Livre – «Faut pas pleurer pour ça», Minou Petrowski

Ni tout à fait une autre ni tout à fait la même que Minou Petrowski, cette narratrice entre Montréal et Paris qui chemine un pied dans le fantasme, un autre sur la terre ferme. Après son autobiographie, ce récit d’autofiction, fort bien écrit, nous fait pénétrer la psyché d’une octogénaire à la libido de jeune femme, dont le désir demeure un moteur puissant, quoique rêvé de sa vie, tout comme le sentiment d’abandon, jamais colmaté, de l’éternelle orpheline. Ce livre de spleen et d’espoir qui berce et qui blesse est une porte ouverte sur une âme écorchée, combative, allergique aux renoncements.
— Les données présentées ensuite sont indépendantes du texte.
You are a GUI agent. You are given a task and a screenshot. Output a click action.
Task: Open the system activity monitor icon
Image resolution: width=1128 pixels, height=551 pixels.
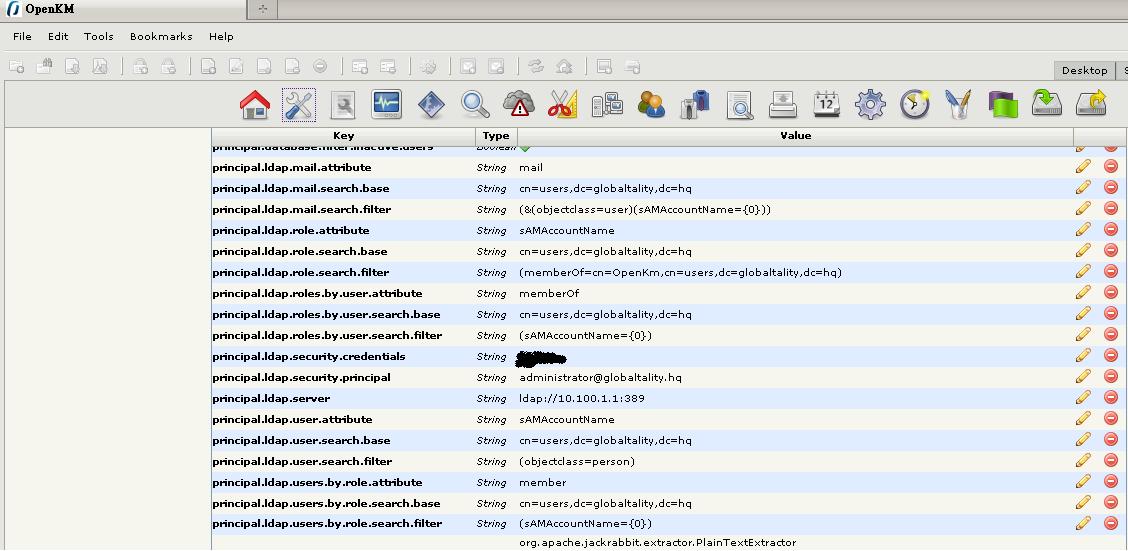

Entre livres et films aimés, entre mémoire, rencontres, souffrances, l’émouvant roman résonne comme le cri d’un âge mal aimé, et celui d’un enfant tapi sous les rides en ignorant la fuite du temps. « J’avais vécu en état d’apesanteur, en rêvant le passé et en inventant le présent, dans un no man’s land où tout semblait permis, même l’oubli du corps, de cette vieillesse que je niais parce qu’elle me rongeait », lance-t-elle.